By Dan LeFranc
Directed by Joannie Schultz
At American Theater Co, Chicago
Boring drama about loneliness and dysfunctional siblings fizzles for 75 minutes
Even after Dan LaFranc re-wrote much of Bruise Easy, his play is not stage worthy. It is slow-moving, with blatant gaps of silence and an unfulfilled plot. We meet the troubled, dysfunctional 20-something Alec (Matt Farabee) as he sits and smokes, leaning on his garage door in a suburban California town. He is a burned-out cynical person. When his sister, Tess (Kelly O’Sullivan), arrives from Colorado to see their mother, the wait begins. It quickly becomes obvious that Alec and Tess have a strange love/hate dynamic going on. And after we are plunged into many long silences, this weird, slowly paced drama reverts into a sort of Waiting for Godot, only with mother being the one they wait for.
As this work meanders on, we see incestuous sparks from both siblings, especially when Alec reveals his many hickeys. He talks Tess into letting him give her a hickey on her neck and his kiss lasts for much too long. And as they wait for their mother, a group of six teens forming a Greek chorus periodically appear to offer meaningless comments on the inaction.

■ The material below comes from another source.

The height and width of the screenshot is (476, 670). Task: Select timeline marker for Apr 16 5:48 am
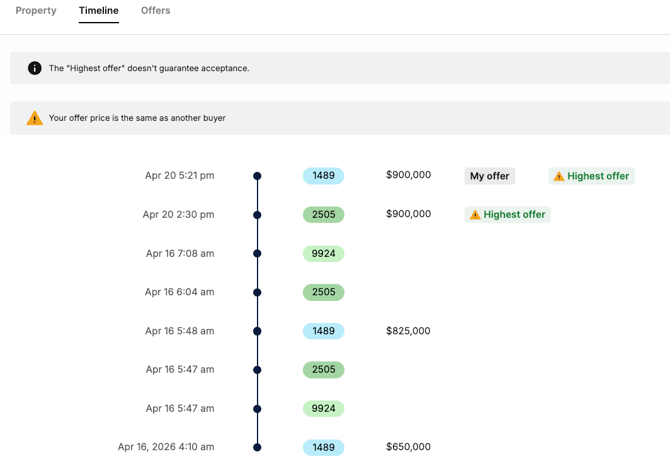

After waiting for an extended period, Tess reveals she is pregnant and she induces Alec to engage in a seduction in-which she get Alec to keep punching her to induce an abortion. Throughout, we get hints of the mother being abusive toward Alec, but since the plot is underwritten, nothing is resolved. This pointless work drones on for 75 minutes that play like 75 hours, kinda of like watching paint dry. Farabee and O’ Sullivan try to make this vague, underwritten work worthy but they are limited by the pointless script. The work ends with the chorus explaining that the house has been the place where several families have experienced dooming troubles. So we are suppose to believe that the house caused incest and strange behavior from the siblings? Nothing in this play leads to that. It plays out as but another reason that Bruise Easy is a failed, boring work that begs the question: “Why did ATC produce such a terrible play?”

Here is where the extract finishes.